■ **Activity**
Copy, in full, each line of the material that holds the word "thumbnail".

■ **Record set**
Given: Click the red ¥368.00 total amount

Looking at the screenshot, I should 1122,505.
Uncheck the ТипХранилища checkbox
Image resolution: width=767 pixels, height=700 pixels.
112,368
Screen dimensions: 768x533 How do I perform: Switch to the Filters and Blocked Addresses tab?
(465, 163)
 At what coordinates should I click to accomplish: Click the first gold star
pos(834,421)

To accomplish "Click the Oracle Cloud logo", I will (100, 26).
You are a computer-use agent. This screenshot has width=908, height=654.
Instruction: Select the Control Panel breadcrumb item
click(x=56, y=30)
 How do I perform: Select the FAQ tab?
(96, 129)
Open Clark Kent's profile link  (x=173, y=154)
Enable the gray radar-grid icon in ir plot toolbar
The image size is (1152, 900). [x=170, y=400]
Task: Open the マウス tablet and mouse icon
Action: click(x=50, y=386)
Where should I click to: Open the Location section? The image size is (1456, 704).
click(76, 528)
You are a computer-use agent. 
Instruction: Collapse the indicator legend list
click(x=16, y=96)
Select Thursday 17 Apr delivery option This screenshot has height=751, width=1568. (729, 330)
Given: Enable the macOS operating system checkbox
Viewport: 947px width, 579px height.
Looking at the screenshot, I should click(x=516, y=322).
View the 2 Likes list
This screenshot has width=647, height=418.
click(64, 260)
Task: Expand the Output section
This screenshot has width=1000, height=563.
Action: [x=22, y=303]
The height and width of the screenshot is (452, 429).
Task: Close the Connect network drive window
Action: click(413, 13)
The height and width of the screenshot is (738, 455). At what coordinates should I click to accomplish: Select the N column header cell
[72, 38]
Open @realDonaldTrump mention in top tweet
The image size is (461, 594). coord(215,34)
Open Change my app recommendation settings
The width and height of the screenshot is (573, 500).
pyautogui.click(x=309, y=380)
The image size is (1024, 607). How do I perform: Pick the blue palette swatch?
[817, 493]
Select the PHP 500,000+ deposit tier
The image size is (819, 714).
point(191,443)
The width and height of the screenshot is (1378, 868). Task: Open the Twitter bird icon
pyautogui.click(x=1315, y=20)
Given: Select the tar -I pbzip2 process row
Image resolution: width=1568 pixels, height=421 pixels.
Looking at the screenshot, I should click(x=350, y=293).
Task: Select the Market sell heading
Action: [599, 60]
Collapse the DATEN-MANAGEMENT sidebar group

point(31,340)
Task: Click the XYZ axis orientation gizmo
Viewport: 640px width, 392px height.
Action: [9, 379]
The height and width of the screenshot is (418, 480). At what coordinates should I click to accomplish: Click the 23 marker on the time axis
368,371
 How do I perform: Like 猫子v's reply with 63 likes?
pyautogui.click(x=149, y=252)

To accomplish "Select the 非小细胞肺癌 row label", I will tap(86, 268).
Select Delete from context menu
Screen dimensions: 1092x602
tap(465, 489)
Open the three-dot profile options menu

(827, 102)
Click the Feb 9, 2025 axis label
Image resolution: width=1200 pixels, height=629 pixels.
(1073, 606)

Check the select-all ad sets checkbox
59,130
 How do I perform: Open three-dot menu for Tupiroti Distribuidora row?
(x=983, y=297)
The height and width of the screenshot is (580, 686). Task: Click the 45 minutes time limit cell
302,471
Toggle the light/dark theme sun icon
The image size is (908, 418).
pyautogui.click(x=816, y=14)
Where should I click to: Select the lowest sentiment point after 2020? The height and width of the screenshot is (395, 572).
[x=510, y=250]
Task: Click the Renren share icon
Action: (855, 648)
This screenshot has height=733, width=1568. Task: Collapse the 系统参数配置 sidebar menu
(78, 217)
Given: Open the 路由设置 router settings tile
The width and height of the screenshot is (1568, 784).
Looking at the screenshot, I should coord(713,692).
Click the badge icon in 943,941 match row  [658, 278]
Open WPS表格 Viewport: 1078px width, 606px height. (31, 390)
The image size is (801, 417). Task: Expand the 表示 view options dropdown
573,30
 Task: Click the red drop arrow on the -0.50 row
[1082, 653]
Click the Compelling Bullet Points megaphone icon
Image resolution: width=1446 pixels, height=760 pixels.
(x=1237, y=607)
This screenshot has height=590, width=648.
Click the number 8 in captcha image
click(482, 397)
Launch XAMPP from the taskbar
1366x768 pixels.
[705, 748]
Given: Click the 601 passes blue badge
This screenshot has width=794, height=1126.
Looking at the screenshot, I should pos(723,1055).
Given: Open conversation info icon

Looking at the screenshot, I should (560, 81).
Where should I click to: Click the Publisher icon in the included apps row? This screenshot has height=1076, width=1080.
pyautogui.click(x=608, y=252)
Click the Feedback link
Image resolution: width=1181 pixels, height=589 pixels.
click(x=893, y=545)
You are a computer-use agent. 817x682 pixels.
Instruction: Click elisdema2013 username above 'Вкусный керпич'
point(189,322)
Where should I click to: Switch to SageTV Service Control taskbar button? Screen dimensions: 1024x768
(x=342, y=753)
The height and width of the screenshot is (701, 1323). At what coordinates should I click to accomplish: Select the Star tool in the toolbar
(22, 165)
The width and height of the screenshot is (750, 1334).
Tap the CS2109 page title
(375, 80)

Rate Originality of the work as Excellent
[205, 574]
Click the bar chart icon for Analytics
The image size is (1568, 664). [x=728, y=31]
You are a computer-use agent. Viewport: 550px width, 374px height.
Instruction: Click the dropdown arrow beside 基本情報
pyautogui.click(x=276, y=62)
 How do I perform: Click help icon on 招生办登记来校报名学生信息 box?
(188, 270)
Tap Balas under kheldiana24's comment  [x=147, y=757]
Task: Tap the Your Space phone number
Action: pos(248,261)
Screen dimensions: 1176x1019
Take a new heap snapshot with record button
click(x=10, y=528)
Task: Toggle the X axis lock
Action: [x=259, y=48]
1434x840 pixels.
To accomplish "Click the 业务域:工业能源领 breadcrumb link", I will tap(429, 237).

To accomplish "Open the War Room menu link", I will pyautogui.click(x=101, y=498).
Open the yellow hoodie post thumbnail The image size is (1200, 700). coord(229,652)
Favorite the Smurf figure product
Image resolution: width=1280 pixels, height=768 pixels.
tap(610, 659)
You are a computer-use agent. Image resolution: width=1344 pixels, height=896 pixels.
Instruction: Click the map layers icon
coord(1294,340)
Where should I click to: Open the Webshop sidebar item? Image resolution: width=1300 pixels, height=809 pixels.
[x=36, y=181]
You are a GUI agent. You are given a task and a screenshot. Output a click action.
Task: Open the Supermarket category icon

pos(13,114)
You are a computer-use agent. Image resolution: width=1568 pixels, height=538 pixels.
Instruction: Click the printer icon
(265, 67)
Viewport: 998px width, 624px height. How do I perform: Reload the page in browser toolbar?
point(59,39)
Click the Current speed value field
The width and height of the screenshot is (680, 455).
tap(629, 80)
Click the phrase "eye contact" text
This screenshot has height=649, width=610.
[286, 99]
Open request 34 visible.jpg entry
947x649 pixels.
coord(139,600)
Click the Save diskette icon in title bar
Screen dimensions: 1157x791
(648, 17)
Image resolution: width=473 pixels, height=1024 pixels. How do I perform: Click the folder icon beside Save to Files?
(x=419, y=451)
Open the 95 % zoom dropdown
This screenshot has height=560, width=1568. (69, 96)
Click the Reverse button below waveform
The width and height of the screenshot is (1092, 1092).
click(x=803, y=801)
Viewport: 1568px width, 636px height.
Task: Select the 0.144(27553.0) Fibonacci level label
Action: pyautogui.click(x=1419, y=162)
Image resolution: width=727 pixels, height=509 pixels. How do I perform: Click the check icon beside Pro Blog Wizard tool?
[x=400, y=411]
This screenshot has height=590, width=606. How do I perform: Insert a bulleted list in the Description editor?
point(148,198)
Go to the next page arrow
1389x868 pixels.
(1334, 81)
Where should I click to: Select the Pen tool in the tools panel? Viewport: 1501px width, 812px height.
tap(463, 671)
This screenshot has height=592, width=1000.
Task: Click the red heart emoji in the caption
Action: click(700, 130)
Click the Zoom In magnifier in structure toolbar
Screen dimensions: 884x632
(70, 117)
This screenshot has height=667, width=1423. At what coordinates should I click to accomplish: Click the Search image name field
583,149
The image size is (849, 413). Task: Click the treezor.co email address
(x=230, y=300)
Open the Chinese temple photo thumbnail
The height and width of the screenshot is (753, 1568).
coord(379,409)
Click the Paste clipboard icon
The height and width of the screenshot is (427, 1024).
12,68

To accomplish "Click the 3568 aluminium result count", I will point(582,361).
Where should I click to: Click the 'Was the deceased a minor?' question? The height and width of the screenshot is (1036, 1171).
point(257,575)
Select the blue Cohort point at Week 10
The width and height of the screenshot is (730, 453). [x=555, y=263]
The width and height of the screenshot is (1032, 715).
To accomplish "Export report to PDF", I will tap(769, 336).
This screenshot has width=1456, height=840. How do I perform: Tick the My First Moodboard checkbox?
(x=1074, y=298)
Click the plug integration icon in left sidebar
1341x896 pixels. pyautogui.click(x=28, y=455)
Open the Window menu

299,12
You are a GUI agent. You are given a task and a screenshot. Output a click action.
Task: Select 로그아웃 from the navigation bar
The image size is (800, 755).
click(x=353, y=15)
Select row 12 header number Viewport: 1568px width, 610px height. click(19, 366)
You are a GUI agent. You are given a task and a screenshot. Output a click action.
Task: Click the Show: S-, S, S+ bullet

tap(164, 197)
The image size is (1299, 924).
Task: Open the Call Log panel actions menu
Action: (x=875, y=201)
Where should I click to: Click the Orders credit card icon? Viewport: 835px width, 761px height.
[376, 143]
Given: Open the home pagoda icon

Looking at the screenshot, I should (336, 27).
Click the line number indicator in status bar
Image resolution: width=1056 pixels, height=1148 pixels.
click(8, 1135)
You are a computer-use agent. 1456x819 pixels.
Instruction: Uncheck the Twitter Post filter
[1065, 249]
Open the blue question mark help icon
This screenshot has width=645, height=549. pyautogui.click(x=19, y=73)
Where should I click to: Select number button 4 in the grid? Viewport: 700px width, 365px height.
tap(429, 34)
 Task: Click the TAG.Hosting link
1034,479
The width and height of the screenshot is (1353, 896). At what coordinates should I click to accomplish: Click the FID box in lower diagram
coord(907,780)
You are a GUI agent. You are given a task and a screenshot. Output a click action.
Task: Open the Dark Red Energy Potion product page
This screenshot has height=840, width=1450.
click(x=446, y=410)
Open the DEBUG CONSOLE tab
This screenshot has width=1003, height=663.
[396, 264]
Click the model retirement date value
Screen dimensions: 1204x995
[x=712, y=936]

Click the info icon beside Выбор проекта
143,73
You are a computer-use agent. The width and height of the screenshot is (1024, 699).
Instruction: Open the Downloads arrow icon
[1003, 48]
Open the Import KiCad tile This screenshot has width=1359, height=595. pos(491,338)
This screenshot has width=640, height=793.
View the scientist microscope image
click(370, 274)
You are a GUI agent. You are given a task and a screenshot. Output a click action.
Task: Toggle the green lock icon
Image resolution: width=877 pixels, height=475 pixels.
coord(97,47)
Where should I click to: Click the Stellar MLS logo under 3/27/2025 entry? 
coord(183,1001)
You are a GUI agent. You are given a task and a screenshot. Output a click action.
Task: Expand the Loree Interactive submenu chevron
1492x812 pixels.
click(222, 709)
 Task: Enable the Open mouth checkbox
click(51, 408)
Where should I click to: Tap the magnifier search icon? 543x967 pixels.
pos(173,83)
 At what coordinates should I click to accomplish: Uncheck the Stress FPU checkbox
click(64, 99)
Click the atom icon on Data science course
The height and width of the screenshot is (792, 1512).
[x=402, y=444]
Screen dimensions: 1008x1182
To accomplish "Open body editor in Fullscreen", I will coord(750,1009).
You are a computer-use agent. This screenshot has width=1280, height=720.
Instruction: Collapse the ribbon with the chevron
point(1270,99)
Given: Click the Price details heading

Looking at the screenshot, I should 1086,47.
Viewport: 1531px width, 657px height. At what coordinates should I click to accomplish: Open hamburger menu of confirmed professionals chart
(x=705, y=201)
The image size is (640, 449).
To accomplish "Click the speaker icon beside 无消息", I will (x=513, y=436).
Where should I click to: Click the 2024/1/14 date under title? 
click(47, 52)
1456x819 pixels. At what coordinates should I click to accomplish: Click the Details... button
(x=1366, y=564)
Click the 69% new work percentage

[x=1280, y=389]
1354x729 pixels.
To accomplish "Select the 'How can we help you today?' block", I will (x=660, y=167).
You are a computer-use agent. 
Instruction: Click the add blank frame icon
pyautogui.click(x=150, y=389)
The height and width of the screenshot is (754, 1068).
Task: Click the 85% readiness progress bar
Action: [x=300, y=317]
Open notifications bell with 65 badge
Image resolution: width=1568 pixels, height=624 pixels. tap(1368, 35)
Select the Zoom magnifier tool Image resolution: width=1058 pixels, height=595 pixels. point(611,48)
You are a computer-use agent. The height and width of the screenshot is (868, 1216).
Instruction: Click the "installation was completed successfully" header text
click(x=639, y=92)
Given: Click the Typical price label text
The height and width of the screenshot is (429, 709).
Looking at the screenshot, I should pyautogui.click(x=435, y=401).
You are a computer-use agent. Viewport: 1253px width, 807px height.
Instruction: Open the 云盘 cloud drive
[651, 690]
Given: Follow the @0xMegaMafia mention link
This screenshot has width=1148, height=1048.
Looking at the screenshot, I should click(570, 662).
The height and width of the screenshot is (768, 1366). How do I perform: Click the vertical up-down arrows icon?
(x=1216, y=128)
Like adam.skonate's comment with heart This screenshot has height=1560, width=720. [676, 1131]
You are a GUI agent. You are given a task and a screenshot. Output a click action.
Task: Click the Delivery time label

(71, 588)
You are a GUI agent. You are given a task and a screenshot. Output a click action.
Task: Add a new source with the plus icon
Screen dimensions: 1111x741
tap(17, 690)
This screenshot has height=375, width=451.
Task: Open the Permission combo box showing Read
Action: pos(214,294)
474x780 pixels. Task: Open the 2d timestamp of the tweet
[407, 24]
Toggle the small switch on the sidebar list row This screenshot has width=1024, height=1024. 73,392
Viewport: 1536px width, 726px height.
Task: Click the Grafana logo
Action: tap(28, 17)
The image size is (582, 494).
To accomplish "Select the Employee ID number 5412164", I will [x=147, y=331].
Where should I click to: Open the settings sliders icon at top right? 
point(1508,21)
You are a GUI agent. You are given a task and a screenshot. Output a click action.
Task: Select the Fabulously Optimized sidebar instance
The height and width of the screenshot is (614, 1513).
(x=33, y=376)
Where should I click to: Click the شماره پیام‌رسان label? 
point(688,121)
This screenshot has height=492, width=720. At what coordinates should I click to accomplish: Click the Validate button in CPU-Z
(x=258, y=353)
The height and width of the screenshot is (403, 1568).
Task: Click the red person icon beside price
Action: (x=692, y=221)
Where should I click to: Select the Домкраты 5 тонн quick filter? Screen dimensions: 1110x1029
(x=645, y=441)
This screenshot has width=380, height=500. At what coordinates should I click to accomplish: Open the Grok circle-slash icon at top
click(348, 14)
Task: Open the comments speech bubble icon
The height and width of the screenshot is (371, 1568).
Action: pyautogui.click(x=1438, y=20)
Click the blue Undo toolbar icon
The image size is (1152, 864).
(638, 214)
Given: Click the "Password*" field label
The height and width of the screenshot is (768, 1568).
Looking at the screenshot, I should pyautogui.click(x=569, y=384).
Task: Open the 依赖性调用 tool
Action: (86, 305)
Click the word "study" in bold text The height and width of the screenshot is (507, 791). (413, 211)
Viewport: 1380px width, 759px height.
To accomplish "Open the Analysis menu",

■ **Result for this exercise**
Open the yellow hoodie post thumbnail The image size is (1200, 700). coord(229,652)
Open the Chinese temple photo thumbnail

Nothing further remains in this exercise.